Assignment => Copy every line below that has the word "computer" in it.

Task input =>
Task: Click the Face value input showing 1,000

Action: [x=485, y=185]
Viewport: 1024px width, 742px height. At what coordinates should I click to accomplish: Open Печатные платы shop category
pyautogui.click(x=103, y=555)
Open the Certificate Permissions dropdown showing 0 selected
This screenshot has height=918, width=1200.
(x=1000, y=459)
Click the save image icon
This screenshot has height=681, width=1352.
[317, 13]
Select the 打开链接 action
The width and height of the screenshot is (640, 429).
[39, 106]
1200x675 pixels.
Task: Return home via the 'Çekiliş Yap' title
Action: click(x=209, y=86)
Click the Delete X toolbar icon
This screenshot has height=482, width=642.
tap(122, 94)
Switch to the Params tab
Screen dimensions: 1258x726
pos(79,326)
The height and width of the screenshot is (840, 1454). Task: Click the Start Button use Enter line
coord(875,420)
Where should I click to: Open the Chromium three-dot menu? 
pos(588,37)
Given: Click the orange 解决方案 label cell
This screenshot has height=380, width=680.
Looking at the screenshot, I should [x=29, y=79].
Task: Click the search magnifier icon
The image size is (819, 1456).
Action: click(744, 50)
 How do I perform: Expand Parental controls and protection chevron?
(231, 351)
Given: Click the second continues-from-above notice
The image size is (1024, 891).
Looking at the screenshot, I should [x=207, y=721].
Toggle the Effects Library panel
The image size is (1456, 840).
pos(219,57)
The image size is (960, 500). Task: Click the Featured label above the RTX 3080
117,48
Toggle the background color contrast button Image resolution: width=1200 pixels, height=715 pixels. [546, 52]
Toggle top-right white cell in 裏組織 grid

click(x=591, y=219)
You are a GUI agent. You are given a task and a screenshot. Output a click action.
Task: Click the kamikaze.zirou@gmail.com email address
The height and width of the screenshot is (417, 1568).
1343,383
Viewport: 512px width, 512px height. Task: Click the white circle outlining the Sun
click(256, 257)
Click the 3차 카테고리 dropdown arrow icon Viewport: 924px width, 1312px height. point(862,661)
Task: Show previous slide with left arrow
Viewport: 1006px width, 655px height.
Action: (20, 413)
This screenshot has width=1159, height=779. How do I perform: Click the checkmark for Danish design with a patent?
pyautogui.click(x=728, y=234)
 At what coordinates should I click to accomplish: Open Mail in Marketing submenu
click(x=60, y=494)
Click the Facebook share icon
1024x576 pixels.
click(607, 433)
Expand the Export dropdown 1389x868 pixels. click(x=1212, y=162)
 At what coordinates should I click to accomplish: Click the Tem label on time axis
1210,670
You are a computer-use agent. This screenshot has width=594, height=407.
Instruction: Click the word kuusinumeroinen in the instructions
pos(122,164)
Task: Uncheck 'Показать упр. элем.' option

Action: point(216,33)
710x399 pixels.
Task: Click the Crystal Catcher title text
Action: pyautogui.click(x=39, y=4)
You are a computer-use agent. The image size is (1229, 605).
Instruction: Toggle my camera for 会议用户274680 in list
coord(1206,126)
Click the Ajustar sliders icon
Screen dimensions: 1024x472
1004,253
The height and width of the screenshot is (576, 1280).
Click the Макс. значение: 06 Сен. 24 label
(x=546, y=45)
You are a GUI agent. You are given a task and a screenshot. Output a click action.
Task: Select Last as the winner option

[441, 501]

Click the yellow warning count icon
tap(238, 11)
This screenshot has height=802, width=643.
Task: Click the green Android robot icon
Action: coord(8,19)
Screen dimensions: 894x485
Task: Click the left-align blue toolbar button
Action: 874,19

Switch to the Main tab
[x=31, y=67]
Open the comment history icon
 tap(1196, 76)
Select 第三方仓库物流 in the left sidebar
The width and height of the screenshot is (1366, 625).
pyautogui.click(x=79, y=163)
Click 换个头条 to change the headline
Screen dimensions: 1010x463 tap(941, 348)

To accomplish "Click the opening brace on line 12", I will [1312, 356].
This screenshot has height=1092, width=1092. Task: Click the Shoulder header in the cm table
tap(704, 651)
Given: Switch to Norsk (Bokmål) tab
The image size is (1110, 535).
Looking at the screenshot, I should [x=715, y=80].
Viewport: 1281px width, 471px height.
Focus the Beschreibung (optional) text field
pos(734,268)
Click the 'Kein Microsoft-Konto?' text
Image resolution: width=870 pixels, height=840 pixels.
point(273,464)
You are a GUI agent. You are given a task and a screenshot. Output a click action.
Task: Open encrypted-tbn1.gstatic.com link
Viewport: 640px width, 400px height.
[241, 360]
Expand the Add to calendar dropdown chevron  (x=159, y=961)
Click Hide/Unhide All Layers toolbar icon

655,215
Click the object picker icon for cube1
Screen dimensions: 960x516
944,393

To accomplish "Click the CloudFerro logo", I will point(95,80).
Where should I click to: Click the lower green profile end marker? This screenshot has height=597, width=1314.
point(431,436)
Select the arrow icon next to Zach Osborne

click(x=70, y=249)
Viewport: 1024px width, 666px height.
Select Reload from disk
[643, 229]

Task result =>
You are a computer-use agent. This screenshot has width=594, height=407.
You are a computer-use agent. The image size is (1229, 605).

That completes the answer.